This amendment agreement (the “Agreement”), is made and entered into effective as of the      day of                      , 20          , by and among THE FRONTIER FUND , a statutory trust organized under Chapter 38 of Title 12 of the Delaware Code (the “Trust”), EQUINOX FUND MANAGEMENT, LLC , a Delaware limited liability company and the managing owner of the Trust (the “Managing Owner”) and [                                               ], a [                                                               ] (the “Selling Agent”). Capitalized and other defined terms used in this Agreement and not otherwise expressly defined herein shall have the same respective meanings as are set forth in the Selling Agent Agreement (as hereinafter defined).

W I T N E S S E T H:

WHEREAS, the Trust, the Managing Owner and the Selling Agent have entered into a selling agent agreement dated as of                              , 200      (the “Selling Agent Agreement”), pursuant to which the Selling Agent acts as selling agent for the Trust on a “best efforts” basis; and

WHEREAS, Sub-Section 11(c) of the Selling Agent Agreement provides that the Selling Agent Agreement may not be amended or modified except by the prior written consent of all the parties to the Selling Agent Agreement; and

WHEREAS, the parties hereto desire to amend the Selling Agent Agreement in certain respects.

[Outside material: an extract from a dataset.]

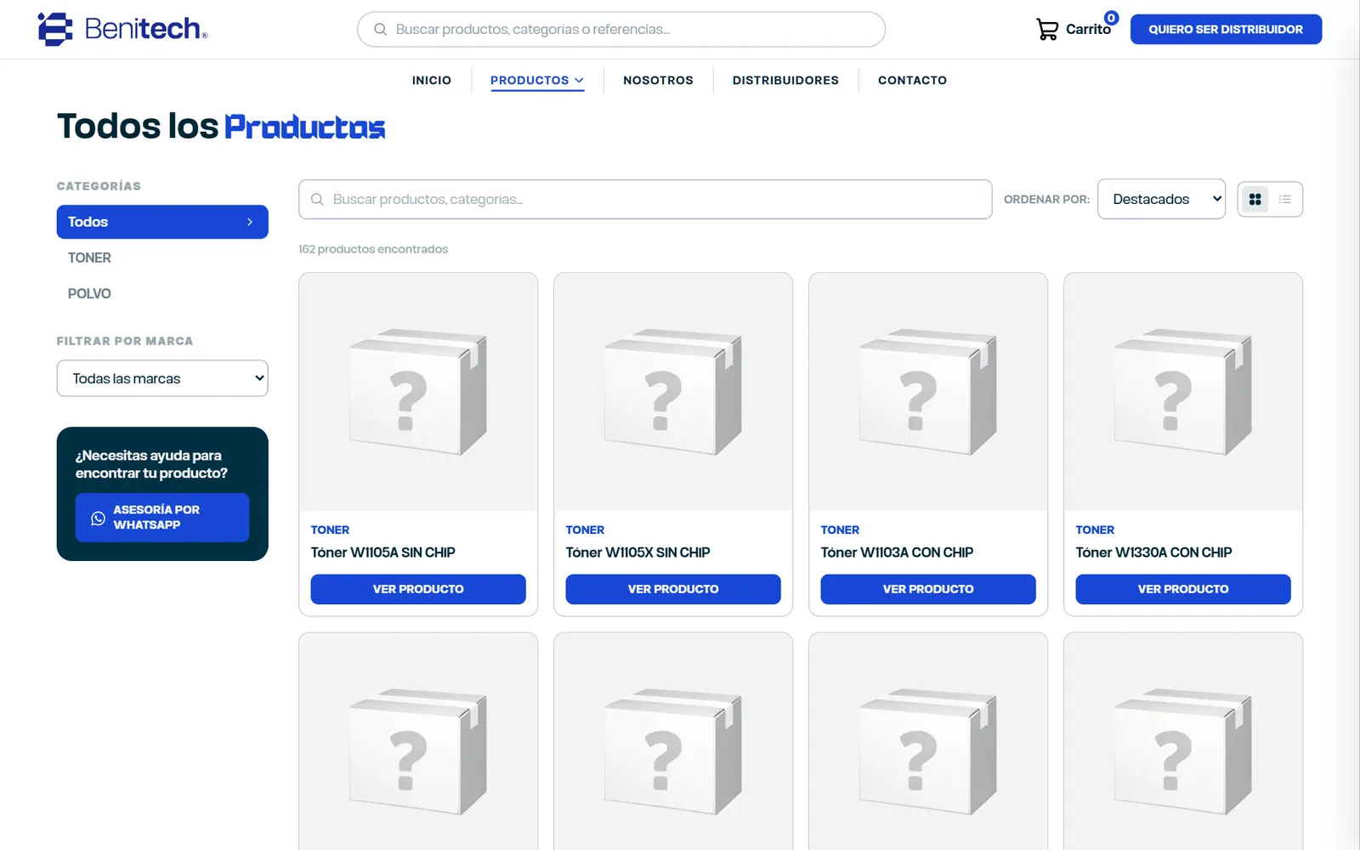Screen dimensions: 1360x850
Task: Go to the NOSOTROS page
Action: (658, 80)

NOW, THEREFORE, in consideration of the foregoing promises and the mutual covenants herein contained and for other consideration given, the receipt and sufficiency of which is hereby acknowledged and confirmed, the parties hereto agree as follows:

1. Section 3(c) of the Selling Agent Agreement is hereby amended by replacing the words “branch offices” with the words “home office or branch offices.”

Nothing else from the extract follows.